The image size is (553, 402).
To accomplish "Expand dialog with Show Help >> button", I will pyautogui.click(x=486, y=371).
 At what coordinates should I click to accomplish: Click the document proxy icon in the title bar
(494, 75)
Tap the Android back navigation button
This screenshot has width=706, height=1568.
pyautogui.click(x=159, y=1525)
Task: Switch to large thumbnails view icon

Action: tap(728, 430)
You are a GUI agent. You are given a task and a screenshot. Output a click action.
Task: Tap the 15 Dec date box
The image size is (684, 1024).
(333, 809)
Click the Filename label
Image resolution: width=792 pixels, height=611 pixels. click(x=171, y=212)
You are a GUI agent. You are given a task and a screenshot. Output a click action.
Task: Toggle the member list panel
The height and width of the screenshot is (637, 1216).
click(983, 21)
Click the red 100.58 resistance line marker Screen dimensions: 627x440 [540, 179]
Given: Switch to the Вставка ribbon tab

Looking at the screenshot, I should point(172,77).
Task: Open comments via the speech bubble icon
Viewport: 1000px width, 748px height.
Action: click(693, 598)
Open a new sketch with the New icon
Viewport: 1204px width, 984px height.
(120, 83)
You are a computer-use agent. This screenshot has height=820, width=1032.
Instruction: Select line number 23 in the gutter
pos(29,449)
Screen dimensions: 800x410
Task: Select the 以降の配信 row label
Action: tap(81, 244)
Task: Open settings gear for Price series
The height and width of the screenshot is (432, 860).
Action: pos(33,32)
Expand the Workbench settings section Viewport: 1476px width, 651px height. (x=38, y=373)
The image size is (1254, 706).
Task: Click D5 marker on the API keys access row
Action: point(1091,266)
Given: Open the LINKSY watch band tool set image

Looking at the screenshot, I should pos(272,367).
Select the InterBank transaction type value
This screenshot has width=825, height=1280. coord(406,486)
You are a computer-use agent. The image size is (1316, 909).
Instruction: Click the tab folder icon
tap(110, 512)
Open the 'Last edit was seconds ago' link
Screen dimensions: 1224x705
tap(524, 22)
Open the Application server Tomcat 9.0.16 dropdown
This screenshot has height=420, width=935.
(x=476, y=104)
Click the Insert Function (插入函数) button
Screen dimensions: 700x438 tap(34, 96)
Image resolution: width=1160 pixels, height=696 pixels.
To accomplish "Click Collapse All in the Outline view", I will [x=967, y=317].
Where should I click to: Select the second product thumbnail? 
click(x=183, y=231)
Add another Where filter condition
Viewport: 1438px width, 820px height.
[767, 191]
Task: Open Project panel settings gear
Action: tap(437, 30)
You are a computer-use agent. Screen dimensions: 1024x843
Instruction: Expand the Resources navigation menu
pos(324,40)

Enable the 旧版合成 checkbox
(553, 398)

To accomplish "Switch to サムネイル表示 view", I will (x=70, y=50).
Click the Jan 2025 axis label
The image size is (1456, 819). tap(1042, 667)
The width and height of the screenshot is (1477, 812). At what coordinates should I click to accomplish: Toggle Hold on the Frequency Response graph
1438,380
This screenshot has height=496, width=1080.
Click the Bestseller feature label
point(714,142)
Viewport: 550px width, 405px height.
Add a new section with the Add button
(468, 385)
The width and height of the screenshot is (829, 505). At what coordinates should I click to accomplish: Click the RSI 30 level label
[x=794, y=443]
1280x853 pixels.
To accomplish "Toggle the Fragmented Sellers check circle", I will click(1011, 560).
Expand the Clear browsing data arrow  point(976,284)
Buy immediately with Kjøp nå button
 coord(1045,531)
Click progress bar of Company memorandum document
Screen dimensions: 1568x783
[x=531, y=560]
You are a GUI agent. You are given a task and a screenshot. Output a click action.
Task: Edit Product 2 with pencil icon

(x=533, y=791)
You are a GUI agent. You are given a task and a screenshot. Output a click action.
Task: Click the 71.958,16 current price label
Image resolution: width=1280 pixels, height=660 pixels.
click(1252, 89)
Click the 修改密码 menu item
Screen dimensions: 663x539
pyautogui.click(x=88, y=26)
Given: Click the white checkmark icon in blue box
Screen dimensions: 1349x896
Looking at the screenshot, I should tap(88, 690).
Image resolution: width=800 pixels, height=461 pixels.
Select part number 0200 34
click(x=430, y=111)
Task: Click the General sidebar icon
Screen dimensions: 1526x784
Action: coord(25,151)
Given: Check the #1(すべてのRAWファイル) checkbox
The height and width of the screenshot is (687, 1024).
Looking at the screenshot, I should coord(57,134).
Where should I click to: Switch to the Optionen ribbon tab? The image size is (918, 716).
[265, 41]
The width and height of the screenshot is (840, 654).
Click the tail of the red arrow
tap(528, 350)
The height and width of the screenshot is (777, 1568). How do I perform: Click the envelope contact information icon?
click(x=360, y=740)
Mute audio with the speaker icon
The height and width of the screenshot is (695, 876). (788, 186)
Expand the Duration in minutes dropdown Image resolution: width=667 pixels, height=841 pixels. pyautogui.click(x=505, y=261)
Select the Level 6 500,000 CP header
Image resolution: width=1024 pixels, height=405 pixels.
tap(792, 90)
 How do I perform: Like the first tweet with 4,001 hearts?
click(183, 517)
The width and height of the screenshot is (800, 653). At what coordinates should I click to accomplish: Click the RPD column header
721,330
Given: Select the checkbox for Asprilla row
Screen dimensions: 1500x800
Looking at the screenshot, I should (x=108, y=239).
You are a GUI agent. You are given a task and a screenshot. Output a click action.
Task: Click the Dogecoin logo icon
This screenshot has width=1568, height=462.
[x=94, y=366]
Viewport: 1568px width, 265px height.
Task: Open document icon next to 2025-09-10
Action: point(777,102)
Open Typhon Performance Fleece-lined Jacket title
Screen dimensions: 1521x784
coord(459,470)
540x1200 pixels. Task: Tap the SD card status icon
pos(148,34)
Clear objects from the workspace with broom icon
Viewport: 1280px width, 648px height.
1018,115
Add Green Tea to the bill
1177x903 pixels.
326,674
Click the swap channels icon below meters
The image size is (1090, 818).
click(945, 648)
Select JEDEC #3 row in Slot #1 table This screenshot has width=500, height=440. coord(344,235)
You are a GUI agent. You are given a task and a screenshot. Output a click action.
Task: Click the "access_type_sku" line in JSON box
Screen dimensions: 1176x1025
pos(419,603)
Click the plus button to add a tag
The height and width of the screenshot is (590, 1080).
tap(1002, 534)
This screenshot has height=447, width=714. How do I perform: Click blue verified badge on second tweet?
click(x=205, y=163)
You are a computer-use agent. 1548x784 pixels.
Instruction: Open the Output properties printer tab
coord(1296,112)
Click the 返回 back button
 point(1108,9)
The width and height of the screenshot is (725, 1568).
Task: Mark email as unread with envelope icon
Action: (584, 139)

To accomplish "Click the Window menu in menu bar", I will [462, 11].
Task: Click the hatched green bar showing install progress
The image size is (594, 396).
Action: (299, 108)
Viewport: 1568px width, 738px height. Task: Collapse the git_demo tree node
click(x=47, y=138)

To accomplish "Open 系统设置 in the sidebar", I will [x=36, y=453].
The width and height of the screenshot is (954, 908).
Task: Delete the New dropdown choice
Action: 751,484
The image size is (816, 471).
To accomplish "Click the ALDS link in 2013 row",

--- Work task ---
Output each entry exactly. Leave none out.

--- Output of the task ---
The image size is (553, 402).
To accomplish "Expand dialog with Show Help >> button", I will pyautogui.click(x=486, y=371).
 At what coordinates should I click to accomplish: Click the document proxy icon in the title bar
(494, 75)
Tap the Android back navigation button
This screenshot has width=706, height=1568.
pyautogui.click(x=159, y=1525)
Task: Switch to large thumbnails view icon

Action: tap(728, 430)
You are a GUI agent. You are given a task and a screenshot. Output a click action.
Task: Tap the 15 Dec date box
The image size is (684, 1024).
(333, 809)
Click the Filename label
Image resolution: width=792 pixels, height=611 pixels. click(x=171, y=212)
You are a GUI agent. You are given a task and a screenshot. Output a click action.
Task: Toggle the member list panel
The height and width of the screenshot is (637, 1216).
click(983, 21)
Click the red 100.58 resistance line marker Screen dimensions: 627x440 [540, 179]
Given: Switch to the Вставка ribbon tab

Looking at the screenshot, I should point(172,77).
Task: Open comments via the speech bubble icon
Viewport: 1000px width, 748px height.
Action: click(693, 598)
Open a new sketch with the New icon
Viewport: 1204px width, 984px height.
(120, 83)
You are a computer-use agent. This screenshot has height=820, width=1032.
Instruction: Select line number 23 in the gutter
pos(29,449)
Screen dimensions: 800x410
Task: Select the 以降の配信 row label
Action: tap(81, 244)
Task: Open settings gear for Price series
The height and width of the screenshot is (432, 860).
Action: pos(33,32)
Expand the Workbench settings section Viewport: 1476px width, 651px height. (x=38, y=373)
The image size is (1254, 706).
Task: Click D5 marker on the API keys access row
Action: point(1091,266)
Given: Open the LINKSY watch band tool set image

Looking at the screenshot, I should pos(272,367).
Select the InterBank transaction type value
This screenshot has width=825, height=1280. coord(406,486)
You are a computer-use agent. The image size is (1316, 909).
Instruction: Click the tab folder icon
tap(110, 512)
Open the 'Last edit was seconds ago' link
Screen dimensions: 1224x705
tap(524, 22)
Open the Application server Tomcat 9.0.16 dropdown
This screenshot has height=420, width=935.
(x=476, y=104)
Click the Insert Function (插入函数) button
Screen dimensions: 700x438 tap(34, 96)
Image resolution: width=1160 pixels, height=696 pixels.
To accomplish "Click Collapse All in the Outline view", I will [x=967, y=317].
Where should I click to: Select the second product thumbnail? 
click(x=183, y=231)
Add another Where filter condition
Viewport: 1438px width, 820px height.
[767, 191]
Task: Open Project panel settings gear
Action: tap(437, 30)
You are a computer-use agent. Screen dimensions: 1024x843
Instruction: Expand the Resources navigation menu
pos(324,40)

Enable the 旧版合成 checkbox
(553, 398)

To accomplish "Switch to サムネイル表示 view", I will (x=70, y=50).
Click the Jan 2025 axis label
The image size is (1456, 819). tap(1042, 667)
The width and height of the screenshot is (1477, 812). At what coordinates should I click to accomplish: Toggle Hold on the Frequency Response graph
1438,380
This screenshot has height=496, width=1080.
Click the Bestseller feature label
point(714,142)
Viewport: 550px width, 405px height.
Add a new section with the Add button
(468, 385)
The width and height of the screenshot is (829, 505). At what coordinates should I click to accomplish: Click the RSI 30 level label
[x=794, y=443]
1280x853 pixels.
To accomplish "Toggle the Fragmented Sellers check circle", I will click(1011, 560).
Expand the Clear browsing data arrow  point(976,284)
Buy immediately with Kjøp nå button
 coord(1045,531)
Click progress bar of Company memorandum document
Screen dimensions: 1568x783
[x=531, y=560]
You are a GUI agent. You are given a task and a screenshot. Output a click action.
Task: Edit Product 2 with pencil icon

(x=533, y=791)
You are a GUI agent. You are given a task and a screenshot. Output a click action.
Task: Click the 71.958,16 current price label
Image resolution: width=1280 pixels, height=660 pixels.
click(1252, 89)
Click the 修改密码 menu item
Screen dimensions: 663x539
pyautogui.click(x=88, y=26)
Given: Click the white checkmark icon in blue box
Screen dimensions: 1349x896
Looking at the screenshot, I should tap(88, 690).
Image resolution: width=800 pixels, height=461 pixels.
Select part number 0200 34
click(x=430, y=111)
Task: Click the General sidebar icon
Screen dimensions: 1526x784
Action: coord(25,151)
Given: Check the #1(すべてのRAWファイル) checkbox
The height and width of the screenshot is (687, 1024).
Looking at the screenshot, I should coord(57,134).
Where should I click to: Switch to the Optionen ribbon tab? The image size is (918, 716).
[265, 41]
The width and height of the screenshot is (840, 654).
Click the tail of the red arrow
tap(528, 350)
The height and width of the screenshot is (777, 1568). How do I perform: Click the envelope contact information icon?
click(x=360, y=740)
Mute audio with the speaker icon
The height and width of the screenshot is (695, 876). (788, 186)
Expand the Duration in minutes dropdown Image resolution: width=667 pixels, height=841 pixels. pyautogui.click(x=505, y=261)
Select the Level 6 500,000 CP header
Image resolution: width=1024 pixels, height=405 pixels.
tap(792, 90)
 How do I perform: Like the first tweet with 4,001 hearts?
click(183, 517)
The width and height of the screenshot is (800, 653). At what coordinates should I click to accomplish: Click the RPD column header
721,330
Given: Select the checkbox for Asprilla row
Screen dimensions: 1500x800
Looking at the screenshot, I should (x=108, y=239).
You are a GUI agent. You are given a task and a screenshot. Output a click action.
Task: Click the Dogecoin logo icon
This screenshot has width=1568, height=462.
[x=94, y=366]
Viewport: 1568px width, 265px height.
Task: Open document icon next to 2025-09-10
Action: point(777,102)
Open Typhon Performance Fleece-lined Jacket title
Screen dimensions: 1521x784
coord(459,470)
540x1200 pixels. Task: Tap the SD card status icon
pos(148,34)
Clear objects from the workspace with broom icon
Viewport: 1280px width, 648px height.
1018,115
Add Green Tea to the bill
1177x903 pixels.
326,674
Click the swap channels icon below meters
The image size is (1090, 818).
click(945, 648)
Select JEDEC #3 row in Slot #1 table This screenshot has width=500, height=440. coord(344,235)
You are a GUI agent. You are given a task and a screenshot. Output a click action.
Task: Click the "access_type_sku" line in JSON box
Screen dimensions: 1176x1025
pos(419,603)
Click the plus button to add a tag
The height and width of the screenshot is (590, 1080).
tap(1002, 534)
This screenshot has height=447, width=714. How do I perform: Click blue verified badge on second tweet?
click(x=205, y=163)
You are a computer-use agent. 1548x784 pixels.
Instruction: Open the Output properties printer tab
coord(1296,112)
Click the 返回 back button
 point(1108,9)
The width and height of the screenshot is (725, 1568).
Task: Mark email as unread with envelope icon
Action: (584, 139)

To accomplish "Click the Window menu in menu bar", I will [462, 11].
Task: Click the hatched green bar showing install progress
The image size is (594, 396).
Action: (299, 108)
Viewport: 1568px width, 738px height. Task: Collapse the git_demo tree node
click(x=47, y=138)

To accomplish "Open 系统设置 in the sidebar", I will [x=36, y=453].
The width and height of the screenshot is (954, 908).
Task: Delete the New dropdown choice
Action: 751,484
The image size is (816, 471).
To accomplish "Click the ALDS link in 2013 row",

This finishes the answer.